Fazit: Gestalte dein Umfeld, bevor es dich formt

Der Mensch ist das anpassungsfähigste Lebewesen auf diesem Planeten. Das macht ihn stark, aber auch anfällig. Denn wer sich seiner Umgebung nicht bewusst ist, wird von ihr geprägt, ohne es zu merken.

Die Geschichte von Kolibris und Hochlandpflanzen zeigt: Entwicklung braucht mehr als Funktion. Sie braucht Beziehung, Geduld und eine klare Entscheidung für Wachstum.

Und genau das ist auch in Unternehmen entscheidend.

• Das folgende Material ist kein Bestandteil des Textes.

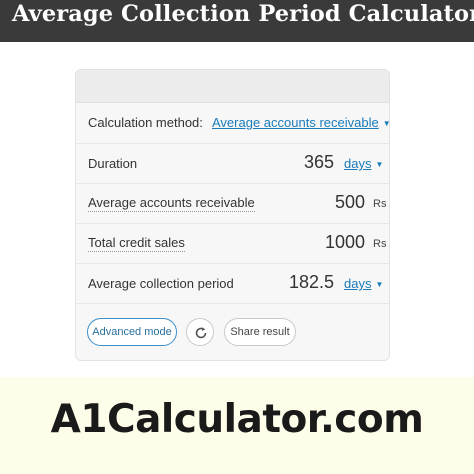 This screenshot has width=474, height=474. I want to click on site-brand: A1Calculator.com, so click(237, 420).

Wer ein inspirierendes Umfeld schafft, gestaltet nicht nur seine eigene Zukunft, sondern trägt aktiv zur Weiterentwicklung seines gesamten Systems bei.

1. Edmondson, A. (2019). The Fearless Organization: Creating Psychological Safety in the Workplace for Learning, Innovation, and Growth. Wiley. 2. Doidge, N. (2007). The Brain That Changes Itself: Stories of Personal Triumph from the Frontiers of Brain Science. Viking. 3. Gallup (2022). State of the Global Workplace Report. 4. Baumeister, R. F., & Leary, M. R. (1995). The need to belong: Desire for interpersonal attachments as a fundamental human motivation. Psychological Bulletin. 5. Harvard Business Review (2019). How to Build a Culture of Originality and Innovation.